As I reflect on all that God has done for me...this beautiful hymn comes to mind. I pray the words will minister to your heart and you will know God's peace today and always.

Wednesday, March 18, 2009

2 Corinthians 12:9 But he said to me, "My grace is sufficient for you, for my power is made perfect in weakness." Therefore I will boast all the more gladly of my weaknesses, so that the power of Christ may rest upon me.
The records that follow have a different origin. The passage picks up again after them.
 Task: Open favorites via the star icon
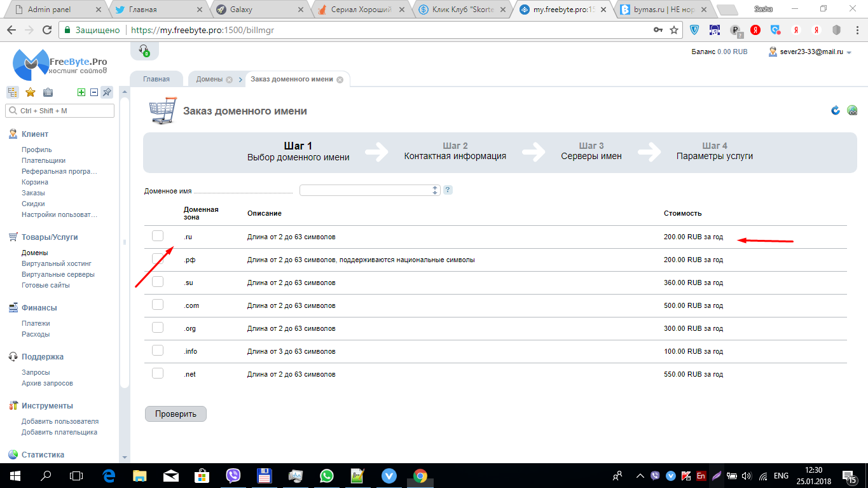30,92
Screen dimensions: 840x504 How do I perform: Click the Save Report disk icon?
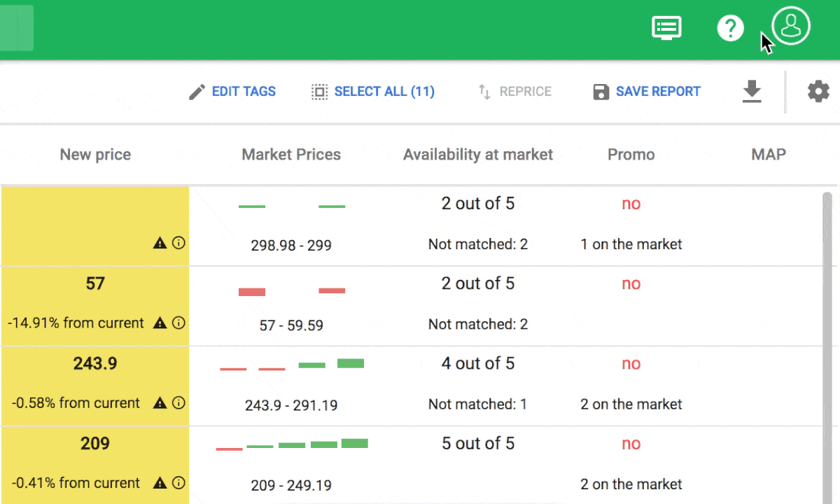601,91
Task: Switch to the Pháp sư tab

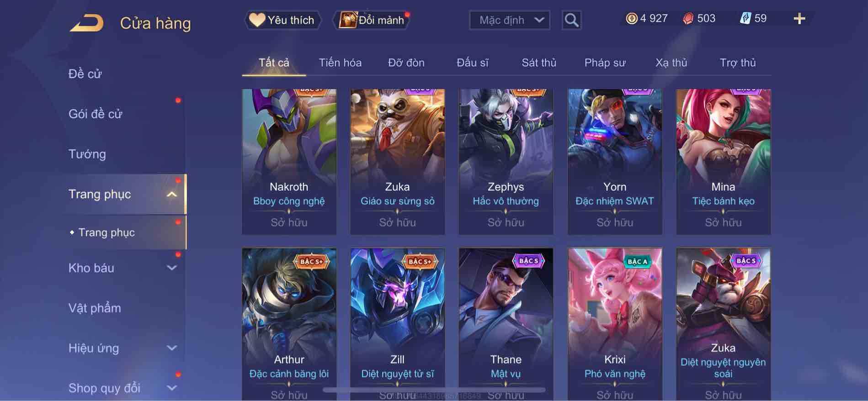Action: tap(605, 63)

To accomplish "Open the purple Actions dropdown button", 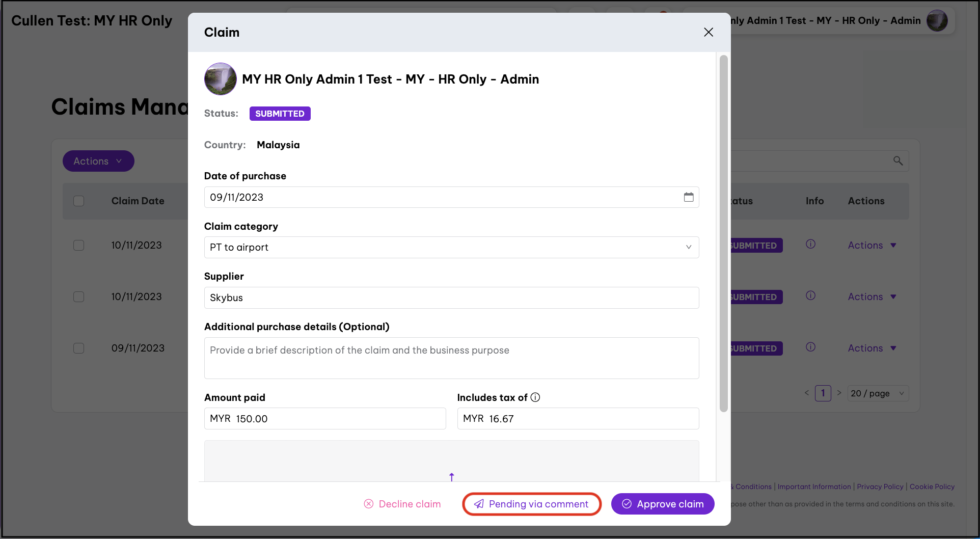I will (x=98, y=161).
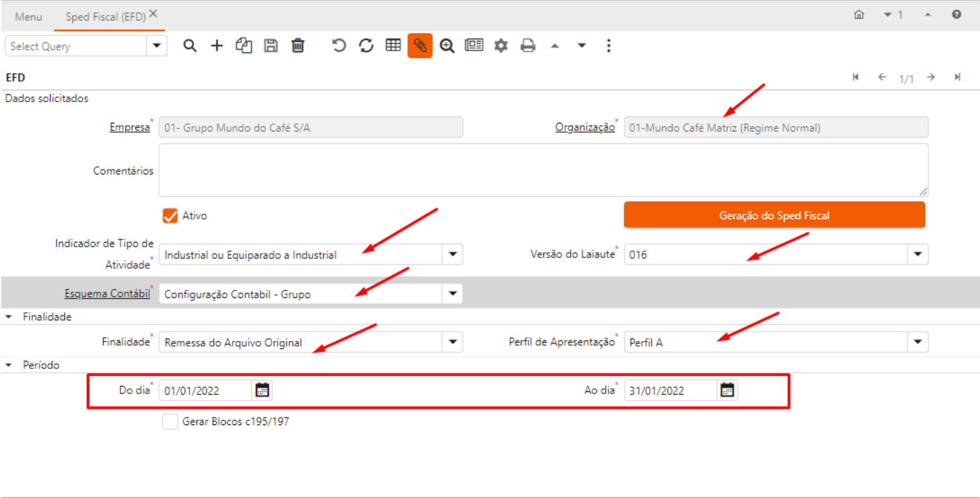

Olive Wyon, in her book Consider Him, quotes a story from the letters St. Francis of Sales. St. Francis has ntoiced a custom of the country districts in which he lived. He had often noticed a farm servant going across a framyard to draw water at the well; he also noticed that, before she lifted the brimming pail, the girl always put a piece of wood into it. One day he went out to the girl and asked her, "Why do you do that? " She looked surprised and answered, as if it were a matter of course, "Why? to keep the water from spilling...to keep it steady!" Writing to a friend later on, the bishop told this story and added: So when your heart is distressed and agitated, put the Cross into its centre to keep it steady!" In every time of storm and stress, the presence of Jesus and the love which flows from the Cross bring peace and serenity and calm.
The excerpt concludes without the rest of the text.